EXERCISE REQUIREMENTS
Exact copy, no pictures: reproduce the lines from the one that holds "Click refresh icon" through the end of the entries.

=== Begin Enclosure ===

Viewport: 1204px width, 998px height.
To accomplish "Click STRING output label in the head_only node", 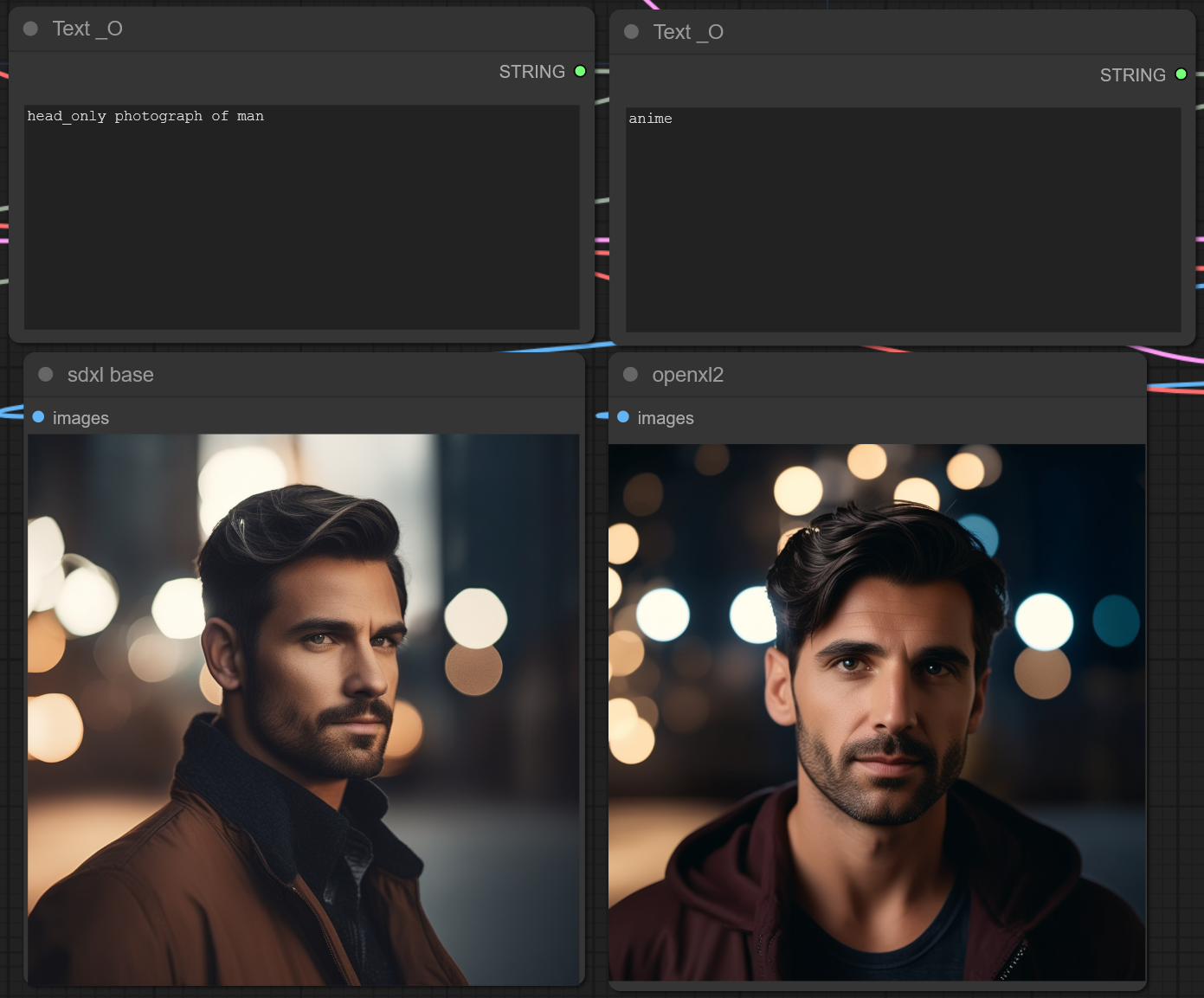I will point(531,72).
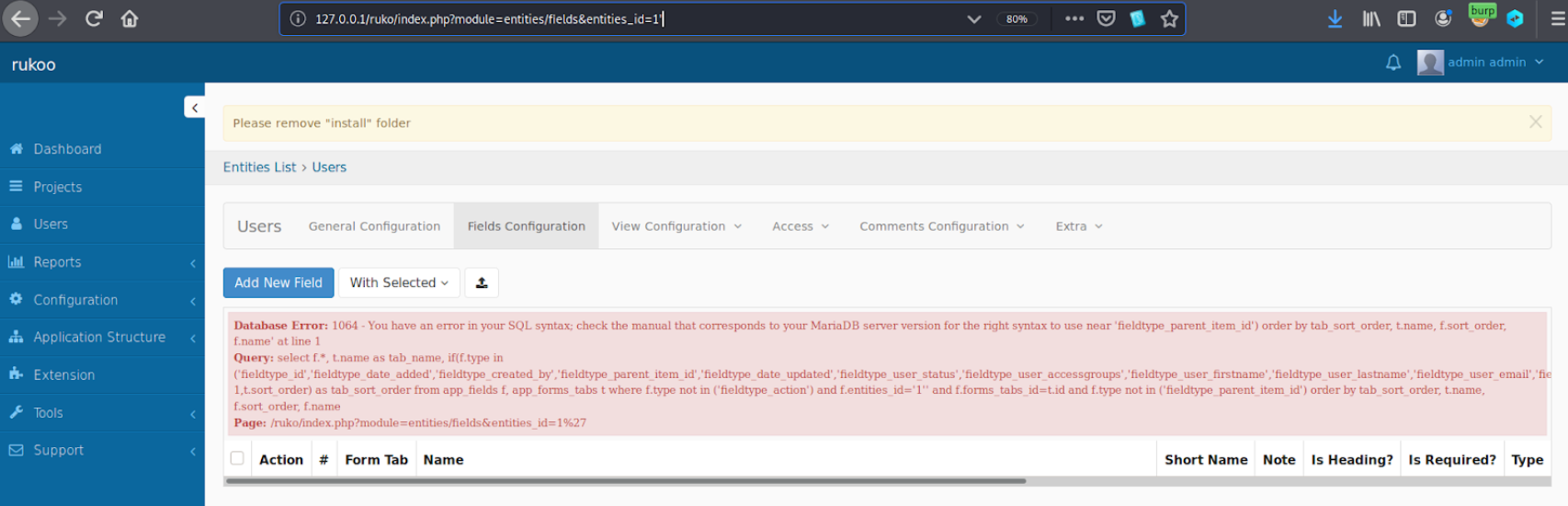Viewport: 1568px width, 506px height.
Task: Collapse sidebar with the arrow toggle
Action: tap(194, 108)
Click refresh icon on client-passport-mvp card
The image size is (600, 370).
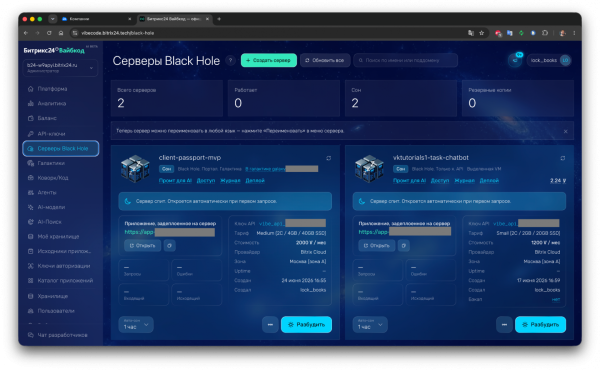[x=328, y=158]
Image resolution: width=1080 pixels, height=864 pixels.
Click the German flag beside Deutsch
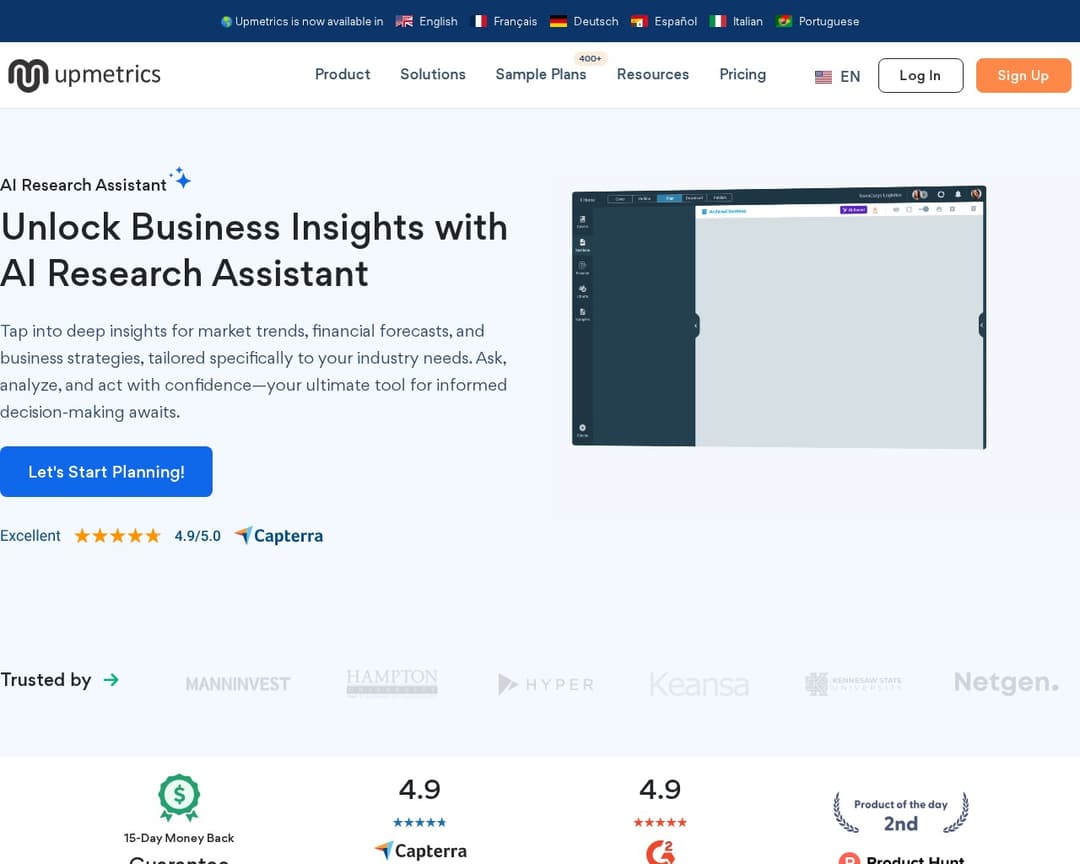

=== End Enclosure ===

SOLUTION FOR THIS EXERCISE
Click refresh icon on client-passport-mvp card
The image size is (600, 370).
[x=328, y=158]
Image resolution: width=1080 pixels, height=864 pixels.
Click the German flag beside Deutsch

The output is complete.